7. A method for fabricating a semiconductor discharge tube, characterized in that, include: Provide an N-type substrate; The N-type substrate includes opposing first and second surfaces; A first P-type doped region is formed inward from the first surface and the second surface, respectively; A second P-type doped region is formed from the first surface and the second surface inwards, respectively; the second P-type doped region is located on the side of the first P-type doped region away from the N-type substrate, and the second P-type doped region is connected to the N-type substrate; A third P-type doped region is formed from the first surface and the second surface inwards, respectively; An N-type emission region is formed inward from the first surface and the second surface, respectively; The third P-type doped region and the N-type emitter region are located inside the second P-type doped region and away from the first P-type doped region. The orthographic projection of the N-type emitter region onto the N-type substrate does not overlap with the orthographic projection of the third P-type doped region onto the N-type substrate. The first P-type doped region, the second P-type doped region, the third P-type doped region, and the N-type emitter region located on the first surface are symmetrical about the center of the N-type substrate with respect to the first P-type doped region, the second P-type doped region, the third P-type doped region, and the N-type emitter region located on the second surface, respectively. Wherein, the orthographic projection of the third P-type doped region onto the N-type substrate completely coincides with the orthographic projection of the first P-type doped region onto the N-type substrate; the doping concentration of the third P-type doped region is much greater than the doping concentration of the first P-type doped region.

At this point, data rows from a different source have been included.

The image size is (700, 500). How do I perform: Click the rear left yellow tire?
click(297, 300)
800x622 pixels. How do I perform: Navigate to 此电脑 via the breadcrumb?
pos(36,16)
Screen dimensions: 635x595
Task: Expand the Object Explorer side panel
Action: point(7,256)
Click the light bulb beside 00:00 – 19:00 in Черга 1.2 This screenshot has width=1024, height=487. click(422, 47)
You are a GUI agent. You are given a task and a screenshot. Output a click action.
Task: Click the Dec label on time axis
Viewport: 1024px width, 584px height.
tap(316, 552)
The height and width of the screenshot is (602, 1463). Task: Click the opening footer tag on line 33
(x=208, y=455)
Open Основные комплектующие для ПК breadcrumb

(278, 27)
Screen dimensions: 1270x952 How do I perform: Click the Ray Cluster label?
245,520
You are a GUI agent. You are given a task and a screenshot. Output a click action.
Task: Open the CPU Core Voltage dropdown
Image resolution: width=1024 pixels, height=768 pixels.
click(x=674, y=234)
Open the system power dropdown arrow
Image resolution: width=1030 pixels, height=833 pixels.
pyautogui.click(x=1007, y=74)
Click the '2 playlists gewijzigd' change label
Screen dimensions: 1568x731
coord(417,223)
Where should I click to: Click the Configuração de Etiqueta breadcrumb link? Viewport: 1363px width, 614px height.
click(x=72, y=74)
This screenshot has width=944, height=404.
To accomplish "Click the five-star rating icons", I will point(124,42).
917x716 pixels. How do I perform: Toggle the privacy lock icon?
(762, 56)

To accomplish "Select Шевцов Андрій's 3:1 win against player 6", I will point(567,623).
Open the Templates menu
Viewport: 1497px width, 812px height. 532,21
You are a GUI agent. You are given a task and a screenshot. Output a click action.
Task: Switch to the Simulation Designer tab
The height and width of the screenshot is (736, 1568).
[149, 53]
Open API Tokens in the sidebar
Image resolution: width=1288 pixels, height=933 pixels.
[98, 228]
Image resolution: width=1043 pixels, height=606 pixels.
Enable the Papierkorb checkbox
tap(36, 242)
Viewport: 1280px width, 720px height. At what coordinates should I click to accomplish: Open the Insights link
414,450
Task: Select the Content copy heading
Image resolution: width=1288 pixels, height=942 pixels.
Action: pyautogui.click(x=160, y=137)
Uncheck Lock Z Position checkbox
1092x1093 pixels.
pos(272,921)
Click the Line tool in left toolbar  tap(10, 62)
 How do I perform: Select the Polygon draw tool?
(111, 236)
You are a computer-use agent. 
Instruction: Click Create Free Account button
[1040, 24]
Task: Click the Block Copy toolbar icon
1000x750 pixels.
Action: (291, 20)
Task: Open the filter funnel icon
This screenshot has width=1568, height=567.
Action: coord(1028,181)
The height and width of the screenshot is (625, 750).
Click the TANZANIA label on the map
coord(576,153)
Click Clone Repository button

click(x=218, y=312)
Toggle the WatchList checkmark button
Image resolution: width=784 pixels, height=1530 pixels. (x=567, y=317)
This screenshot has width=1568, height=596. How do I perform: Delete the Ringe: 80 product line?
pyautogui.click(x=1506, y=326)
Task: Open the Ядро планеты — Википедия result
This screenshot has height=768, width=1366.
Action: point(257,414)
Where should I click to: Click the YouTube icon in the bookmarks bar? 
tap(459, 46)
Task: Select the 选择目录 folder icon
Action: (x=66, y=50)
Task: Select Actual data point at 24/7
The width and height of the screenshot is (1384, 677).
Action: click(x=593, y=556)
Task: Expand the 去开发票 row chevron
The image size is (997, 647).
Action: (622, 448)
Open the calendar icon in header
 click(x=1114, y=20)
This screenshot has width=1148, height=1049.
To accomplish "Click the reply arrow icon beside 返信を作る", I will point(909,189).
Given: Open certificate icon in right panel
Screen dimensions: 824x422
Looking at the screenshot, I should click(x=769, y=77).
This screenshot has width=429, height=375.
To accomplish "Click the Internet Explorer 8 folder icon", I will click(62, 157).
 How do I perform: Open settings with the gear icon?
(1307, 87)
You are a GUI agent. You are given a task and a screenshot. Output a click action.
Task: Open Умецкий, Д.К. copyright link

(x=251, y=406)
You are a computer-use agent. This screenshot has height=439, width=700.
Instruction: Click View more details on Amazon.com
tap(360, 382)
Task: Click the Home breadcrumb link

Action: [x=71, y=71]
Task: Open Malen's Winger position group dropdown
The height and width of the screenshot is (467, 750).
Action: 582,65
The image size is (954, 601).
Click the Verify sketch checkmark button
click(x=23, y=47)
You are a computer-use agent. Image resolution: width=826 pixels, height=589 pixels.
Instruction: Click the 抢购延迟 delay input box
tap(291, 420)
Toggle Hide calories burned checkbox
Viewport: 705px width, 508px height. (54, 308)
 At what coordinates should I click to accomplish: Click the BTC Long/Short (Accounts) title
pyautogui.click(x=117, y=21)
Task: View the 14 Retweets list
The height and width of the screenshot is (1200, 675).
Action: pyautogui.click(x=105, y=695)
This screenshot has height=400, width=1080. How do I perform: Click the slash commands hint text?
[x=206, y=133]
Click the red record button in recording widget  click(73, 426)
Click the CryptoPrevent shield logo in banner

8. The method for preparing a semiconductor discharge tube according to claim 7, characterized in that, Also includes: Inner trenches are formed by etching from the first surface and the second surface inwards, respectively; wherein, in the thickness direction perpendicular to the N-type substrate, the inner trenches are respectively disposed on both sides of the second P-type doped region located on the first surface and the second surface; A passivation material is deposited inside the inner trench to form a passivation layer; A metal layer is formed on the first surface and the second surface.